*Request 1:*
Reproduce word for word the part of the passage on Levinas and Heidegger that runs from "The parental relationship" up to and including "yet not ours.".

I would like to know, how different is Levinas from Heidegger in your opinion? Levinas talks about the
Other and thinks that this is a new idea that Heidegger has missed, do you think this is fair to
Heidegger? and could you please use some of Levinas examples of the Other, such as other people,
God, "mysterious" women and ones own children to clarify my question?

============

Levinas is very different from Heidegger and this seems to be because the writings are deeply
informed by religion and ethics and his objection to Heidegger is that ontology cannot give rise to
values.

It is not that Heidegger 'missed' something, but that his project of thematization and the reduction of
being to ontology does not reflect what is to dwell in a world where much is a mystery. The Other
cannot be thematized because it is that which is beyond the realm of understanding, which is why
Levinas uses a great deal of metaphorical language. While Heidegger distinguishes between beings
and being, and thought that we could attempt the meaning of being, Levinas argues that there is also
the 'otherwise than being' which is not ontological because it is the transcendent ethical relation which
is infinite and non-graspable.

While for Heidegger, we experience being as being in time and so we experience being towards
death, for Levinas we don't experience the infinite, but have unlimited responsibility towards the other,
and so we do not have anxiety simply for our own death, but for the death of others, and that this is
so is beyond representation. The difference here is that Heidegger looks at what can be said about
subjective experience and can be represented and understood while Levinas moves beyond the
simply subjective which gives rise only to concern for oneself and places man in a dwelling which is
also metaphysical.

I'm not sure how fair Levinas's criticism of Heidegger is. Heidegger was limiting himself to a
phenomenological description of how our experience can be represented or understood. Levinas
wants to talk about that which cannot be reduced to representation and so cannot say that is
experience as such but he offers a different account of our dwelling in the world which is more
mystical. I think all that can be said is that you will favour one philosopher or the other depending on
your own attitude to the non-representational, or whether your commitment is to the mystical or the
rational.

God is other because he is not the 'thematization of the thinkable'. It is because of His transcendence
and non-presence that atheism is possible. It is in our responsibility for other persons that we hear the
word or command of God. This responsibility is shown in our recognition of 'Thou Shalt not Kill' and
that we are ready to die for others.

The other person is also other as he not reducible to an ontological object. Another person is both
closer than an object can be (think of kinship and the caress) and yet he also totally evades us in that
he is more than we can perceive.

Levinas says that 'the other is par excellence the feminine' or the maternal, which is both a metaphor
for responsibility but also for the mystery of otherness. 'Equivocation constitutes the epiphany of the
feminine'. The idea of woman is something ambiguous that cannot be tied down because it is
non-signifying suggesting both tenderness and fragility as well as responsibility for the vulnerability of
others. The other, as with the feminine, is both non-definitive and infinite.

The parental relationship also puts us into a relation with infinity, or the future, as a promise of eternal
life which will be ours, and yet not ours.

*Request 2:*
Quote the records below from the line with "You are a computer-use agent. 1097x570" up to and including the line with "point(746,605)".

*Task data:*
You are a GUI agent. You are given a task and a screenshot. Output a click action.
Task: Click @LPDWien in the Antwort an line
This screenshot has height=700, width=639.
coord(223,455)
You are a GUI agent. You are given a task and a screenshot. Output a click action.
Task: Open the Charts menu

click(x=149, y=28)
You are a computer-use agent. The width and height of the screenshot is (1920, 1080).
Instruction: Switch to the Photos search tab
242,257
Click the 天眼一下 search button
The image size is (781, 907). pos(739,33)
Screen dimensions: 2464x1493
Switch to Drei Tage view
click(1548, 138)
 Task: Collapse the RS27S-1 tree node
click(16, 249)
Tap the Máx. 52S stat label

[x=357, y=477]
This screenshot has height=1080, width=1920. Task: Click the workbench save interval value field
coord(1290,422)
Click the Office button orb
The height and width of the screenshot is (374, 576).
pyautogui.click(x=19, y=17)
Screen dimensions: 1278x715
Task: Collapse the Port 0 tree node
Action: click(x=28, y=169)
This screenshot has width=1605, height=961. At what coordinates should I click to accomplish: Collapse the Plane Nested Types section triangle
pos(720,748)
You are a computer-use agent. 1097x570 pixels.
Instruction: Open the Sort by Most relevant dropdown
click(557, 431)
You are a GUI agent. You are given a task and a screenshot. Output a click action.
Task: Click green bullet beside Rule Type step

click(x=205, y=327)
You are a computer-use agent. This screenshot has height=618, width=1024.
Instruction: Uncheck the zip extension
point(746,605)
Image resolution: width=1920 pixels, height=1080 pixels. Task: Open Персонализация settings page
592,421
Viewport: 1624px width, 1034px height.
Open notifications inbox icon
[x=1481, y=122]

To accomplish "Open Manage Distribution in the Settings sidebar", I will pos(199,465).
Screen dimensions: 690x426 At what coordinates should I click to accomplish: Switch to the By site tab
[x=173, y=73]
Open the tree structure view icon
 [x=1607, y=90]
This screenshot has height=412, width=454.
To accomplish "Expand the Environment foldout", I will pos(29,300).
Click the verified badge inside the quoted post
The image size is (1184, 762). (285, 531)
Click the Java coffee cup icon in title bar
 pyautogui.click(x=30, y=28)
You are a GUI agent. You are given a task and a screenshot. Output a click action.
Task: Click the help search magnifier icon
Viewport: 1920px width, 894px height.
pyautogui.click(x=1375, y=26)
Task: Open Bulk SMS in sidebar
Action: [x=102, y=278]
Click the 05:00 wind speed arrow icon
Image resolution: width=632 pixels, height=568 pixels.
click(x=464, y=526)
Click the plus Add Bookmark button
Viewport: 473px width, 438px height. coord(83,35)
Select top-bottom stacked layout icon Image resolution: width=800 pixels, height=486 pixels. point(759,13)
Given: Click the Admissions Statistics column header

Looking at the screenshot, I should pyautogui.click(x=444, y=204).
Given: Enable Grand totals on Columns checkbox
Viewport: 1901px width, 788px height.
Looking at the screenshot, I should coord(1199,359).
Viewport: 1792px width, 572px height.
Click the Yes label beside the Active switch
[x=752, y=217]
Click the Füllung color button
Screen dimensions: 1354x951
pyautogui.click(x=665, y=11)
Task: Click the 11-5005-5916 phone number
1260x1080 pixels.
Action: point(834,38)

*Task answer 1:*
The parental relationship also puts us into a relation with infinity, or the future, as a promise of eternal
life which will be ours, and yet not ours.

*Task answer 2:*
You are a computer-use agent. 1097x570 pixels.
Instruction: Open the Sort by Most relevant dropdown
click(557, 431)
You are a GUI agent. You are given a task and a screenshot. Output a click action.
Task: Click green bullet beside Rule Type step

click(x=205, y=327)
You are a computer-use agent. This screenshot has height=618, width=1024.
Instruction: Uncheck the zip extension
point(746,605)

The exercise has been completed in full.